* **PROBLEM TO SOLVE**
Each record must reappear in the answer exactly as it is written.

* **RECORD SET**
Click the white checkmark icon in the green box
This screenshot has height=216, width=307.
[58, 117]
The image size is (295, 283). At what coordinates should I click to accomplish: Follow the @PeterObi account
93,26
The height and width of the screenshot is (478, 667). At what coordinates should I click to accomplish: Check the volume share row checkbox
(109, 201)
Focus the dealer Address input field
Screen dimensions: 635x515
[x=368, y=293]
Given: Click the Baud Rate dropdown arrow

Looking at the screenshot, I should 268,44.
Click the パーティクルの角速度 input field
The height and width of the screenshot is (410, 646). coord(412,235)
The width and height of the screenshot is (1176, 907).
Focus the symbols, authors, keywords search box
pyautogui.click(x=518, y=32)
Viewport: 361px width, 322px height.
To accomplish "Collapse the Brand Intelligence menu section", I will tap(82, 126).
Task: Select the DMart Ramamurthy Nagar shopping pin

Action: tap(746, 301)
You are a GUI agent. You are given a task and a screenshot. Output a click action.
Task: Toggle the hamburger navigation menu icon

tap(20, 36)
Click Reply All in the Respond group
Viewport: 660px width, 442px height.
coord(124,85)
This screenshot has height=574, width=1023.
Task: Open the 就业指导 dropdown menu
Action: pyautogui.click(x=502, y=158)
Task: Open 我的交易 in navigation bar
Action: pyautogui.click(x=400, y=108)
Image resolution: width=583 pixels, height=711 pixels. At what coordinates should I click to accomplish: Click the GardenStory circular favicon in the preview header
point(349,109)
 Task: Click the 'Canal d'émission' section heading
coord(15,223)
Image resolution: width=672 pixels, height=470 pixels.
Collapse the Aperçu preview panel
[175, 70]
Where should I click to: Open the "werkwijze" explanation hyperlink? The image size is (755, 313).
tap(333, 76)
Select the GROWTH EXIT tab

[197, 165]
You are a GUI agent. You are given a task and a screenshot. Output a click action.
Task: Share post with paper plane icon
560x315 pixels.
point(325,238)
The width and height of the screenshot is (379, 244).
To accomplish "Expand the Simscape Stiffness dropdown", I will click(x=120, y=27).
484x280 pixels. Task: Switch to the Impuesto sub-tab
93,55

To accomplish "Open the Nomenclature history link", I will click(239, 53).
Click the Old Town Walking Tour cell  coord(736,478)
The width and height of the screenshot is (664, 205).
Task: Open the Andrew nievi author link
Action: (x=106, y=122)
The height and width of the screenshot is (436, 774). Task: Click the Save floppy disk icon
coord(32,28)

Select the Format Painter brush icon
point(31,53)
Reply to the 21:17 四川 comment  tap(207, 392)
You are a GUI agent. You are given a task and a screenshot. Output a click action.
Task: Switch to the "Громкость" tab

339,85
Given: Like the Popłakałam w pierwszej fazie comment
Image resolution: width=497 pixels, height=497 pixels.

* **OUTPUT OF THE EXERCISE**
Click the white checkmark icon in the green box
This screenshot has height=216, width=307.
[58, 117]
The image size is (295, 283). At what coordinates should I click to accomplish: Follow the @PeterObi account
93,26
The height and width of the screenshot is (478, 667). At what coordinates should I click to accomplish: Check the volume share row checkbox
(109, 201)
Focus the dealer Address input field
Screen dimensions: 635x515
[x=368, y=293]
Given: Click the Baud Rate dropdown arrow

Looking at the screenshot, I should 268,44.
Click the パーティクルの角速度 input field
The height and width of the screenshot is (410, 646). coord(412,235)
The width and height of the screenshot is (1176, 907).
Focus the symbols, authors, keywords search box
pyautogui.click(x=518, y=32)
Viewport: 361px width, 322px height.
To accomplish "Collapse the Brand Intelligence menu section", I will tap(82, 126).
Task: Select the DMart Ramamurthy Nagar shopping pin

Action: tap(746, 301)
You are a GUI agent. You are given a task and a screenshot. Output a click action.
Task: Toggle the hamburger navigation menu icon

tap(20, 36)
Click Reply All in the Respond group
Viewport: 660px width, 442px height.
coord(124,85)
This screenshot has height=574, width=1023.
Task: Open the 就业指导 dropdown menu
Action: pyautogui.click(x=502, y=158)
Task: Open 我的交易 in navigation bar
Action: pyautogui.click(x=400, y=108)
Image resolution: width=583 pixels, height=711 pixels. At what coordinates should I click to accomplish: Click the GardenStory circular favicon in the preview header
point(349,109)
 Task: Click the 'Canal d'émission' section heading
coord(15,223)
Image resolution: width=672 pixels, height=470 pixels.
Collapse the Aperçu preview panel
[175, 70]
Where should I click to: Open the "werkwijze" explanation hyperlink? The image size is (755, 313).
tap(333, 76)
Select the GROWTH EXIT tab

[197, 165]
You are a GUI agent. You are given a task and a screenshot. Output a click action.
Task: Share post with paper plane icon
560x315 pixels.
point(325,238)
The width and height of the screenshot is (379, 244).
To accomplish "Expand the Simscape Stiffness dropdown", I will click(x=120, y=27).
484x280 pixels. Task: Switch to the Impuesto sub-tab
93,55

To accomplish "Open the Nomenclature history link", I will click(239, 53).
Click the Old Town Walking Tour cell  coord(736,478)
The width and height of the screenshot is (664, 205).
Task: Open the Andrew nievi author link
Action: (x=106, y=122)
The height and width of the screenshot is (436, 774). Task: Click the Save floppy disk icon
coord(32,28)

Select the Format Painter brush icon
point(31,53)
Reply to the 21:17 四川 comment  tap(207, 392)
You are a GUI agent. You are given a task and a screenshot. Output a click action.
Task: Switch to the "Громкость" tab

339,85
Given: Like the Popłakałam w pierwszej fazie comment
Image resolution: width=497 pixels, height=497 pixels.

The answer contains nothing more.